Com este trabalho, é possivel identificar alguns elementos de influência na gestão do design de
louça de mesa na região de Campo Largo. Pois nele é possível visualizar uma trajetória que resultou no
fechamento da fábrica ocorrido principalmente em conseqüência da falta de estratégias competitivas
frente ao cenário econômico, político e cultural da época.

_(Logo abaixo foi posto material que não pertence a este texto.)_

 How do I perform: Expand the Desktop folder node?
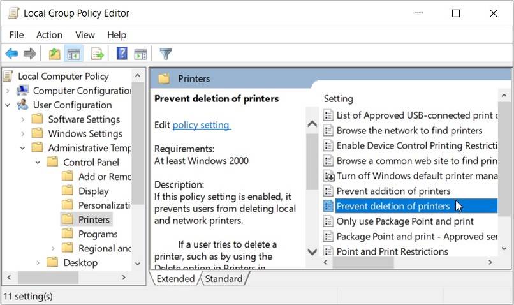38,262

No entanto, por possuir informações baseadas na pesquisa oral, muitos dados permanecem
ocultos, e que por falta de perspicácia da pesquisadora no momento das entrevistas, não foi possível
identificá-las. Mas percebeu-se que esse tipo de imersão deve considerar um grande período de tempo,
para que a relação com os entrevistados seja mais íntima. Uma continuidade do trabalho a partir de
agora, permitiria uma complementação do material, permitindo avançar nas discussões propostas.
Além desta análise, com o banco de imagens coletadas, é possível um maior aprofundamento
no que se refere ao design de louça de mesa em novas pesquisas.
REFERÊNCIAS BIBLIOGRÁFICAS
BARNICOAT, John. Los carteles: Su historia y lenguaje. Barcelona: Editorial Gustavo Gili,
1972.
CMCL. História do Legislativo de Campo Largo: Relação dos Prefeitos de Campo Largo e
período de governo. Disponível em: http://www.cmcampolargo.com.br/historico.asp Acesso
em: 25 agosto 2006
HESKETT, John. Desenho Industrial. 2 ed. Rio de Janeiro: José Olympio, 1998.
________. Design e louça de mesa: Da elite à produção em série e ao life style. Notas (Não
Publicado) Curitiba: UFPR, 2005.
VIDAL Fº, Balduíno. Entrevista concedida a Suelen Caviquiolo. Campo Largo: 2005.